The tokenization of shares, i.e. the issue of a token that digitally represents a share – is in many ways similar to the traditional process of securitization or issuing of securities, for example certificates. The difference between securitization and tokenization lies in the introduction of smart contracts, i.e. programmability. Why tokenization is superior to conventional ETFs is explained by Prof. Dr. Ralf Wandmacher in his guest post.
The new world of asset management could already have started with the introduction of crypto assets and, in particular, with the tokenization of existing assets. The asset management of token assets is still quite small today compared to traditional asset management. However, token asset management can solve fundamental challenges of traditional asset management, for example in the rapidly growing part of passive asset management in the case of ETFs.
ETFs as an intermediary
ETFs are a classic intermediary in the capital market, which in the past made it easier for investors to invest in a basket of stocks, for example.
ETFs replicate the underlying indices on different bases, for example physically by holding the relevant index components, physically optimized by partially holding the relevant index components or by means of a swap. In the case of swaps, the ETFs receive the performance of the relevant index components through an exchange without holding them themselves.
One problem with ETFs is their structure, which leads to tracking errors compared to the benchmark. Attempts are made to reduce these tracking errors by lending securities, whereby not all income from securities lending always goes to the ETF, but rather to the asset management company in charge.
Another problem with a continued sharp increase in the volume of ETFs is that the high volume of ETFs can have an impact on the selection of stocks in the index and possibly impair the control function of the capital market when companies buy on the basis of their index membership but not on the basis of their profitability will. Initial research has shown that the growth in assets managed by ETFs leads to parallelism in stock returns while reducing the response to future stock returns. However, the authors of this study point out with some justification that ETFs have also brought many benefits. More research is needed here.
Another problem is the corporate governance function of passive index investors, which is still unclear in the case of ETFs. The proxy fight in the case of Procter & Gamble in 2017 proved that passive investors interpreted their fiduciary function differently: State Street Global Advisors and BlackRock voted against the management of Procter & Gamble, Vanguard voted in favor.
Transparent decisions and accountability are essential for the healthy development of capital markets. Likewise, the corporate governance function of trust assets must not be neglected.
The purchase of tokens according to the rules of an index can be fully automated and individual, only the signal with the relevant weightings of the index is necessary. An Oracle can transmit this signal and a robo-algorithm can then buy the individual tokens in fractions according to the transmitted weighting.
After buying the DAX, for example, the investor would then have 30 tokens from companies in his wallet, and there would be no tracking error.
The investor can choose to have access to the tokens in a self-managed wallet, in a wallet at a depositary or in a custody wallet at an exchange.

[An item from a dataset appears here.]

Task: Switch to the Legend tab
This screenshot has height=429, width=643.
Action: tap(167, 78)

The self-administration of assets, i.e. the administration of the wallet with its private key by the investor, can lead to direct communication between the token asset or the token issuer and the investor’s wallet. The transparency or the identification option of the wallet address enables this communication option. This would have the advantage of direct corporate governance by the token investor with regard to the individual tokens, i.e. as it is today for shareholders. Even with custody solutions, individual wallets for each investor can ensure governance communication directly with the investor and end fiduciary issues.
The direct assignment of the tokens to the respective wallet of the investor would also be helpful for incoming distributions and further income from the tokens (e.g. dividends, staking income, farming income), so that all income is credited to the investor without any deduction by an intermediary.

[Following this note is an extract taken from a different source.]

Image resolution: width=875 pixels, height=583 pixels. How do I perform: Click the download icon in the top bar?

The developing parallelism of stock returns in passive asset management cannot be solved by tokenizing stocks in passive index investments; instead, it would be possible for active asset managers to become an Oracle. These oracles of active fund managers would select stocks based on their profitability and growth prospects, which robo-algorithms would then buy and sell to investors’ wallets. This would restore the control function of the capital market.

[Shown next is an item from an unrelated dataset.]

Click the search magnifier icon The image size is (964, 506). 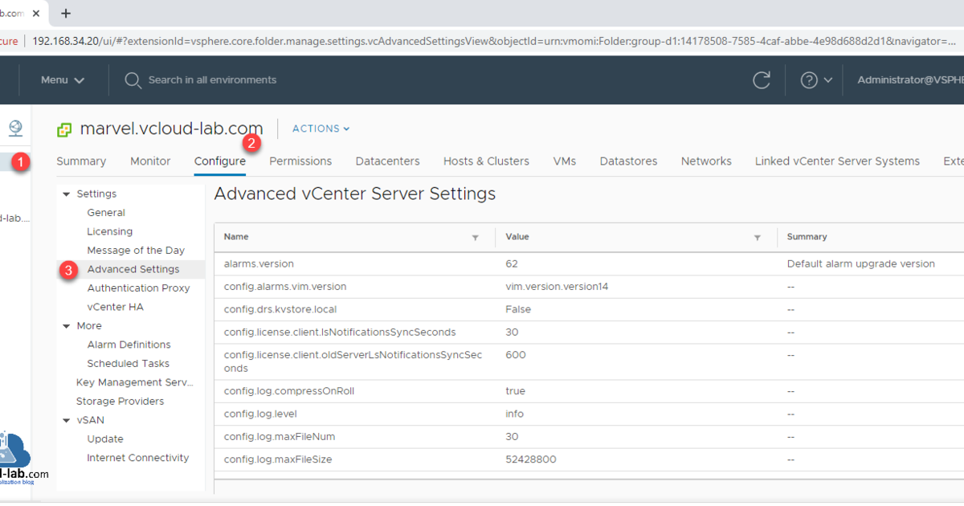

Future of Asset Management
The tokenization of shares can solve several problems of passive asset management and thus trigger a classic disruption of an intermediary. Tokenization in conjunction with wallets will have an impact on many levels, for example ETFs, settlement, active asset management and custody. The scalability of large asset management companies can also be called into question by outsourcing active fund managers and using them as oracles.
About the author
Prof. Dr. Ralf Wandmacher is a member of the scientific advisory board of Boerse Stuttgart Digital Ventures GmbH.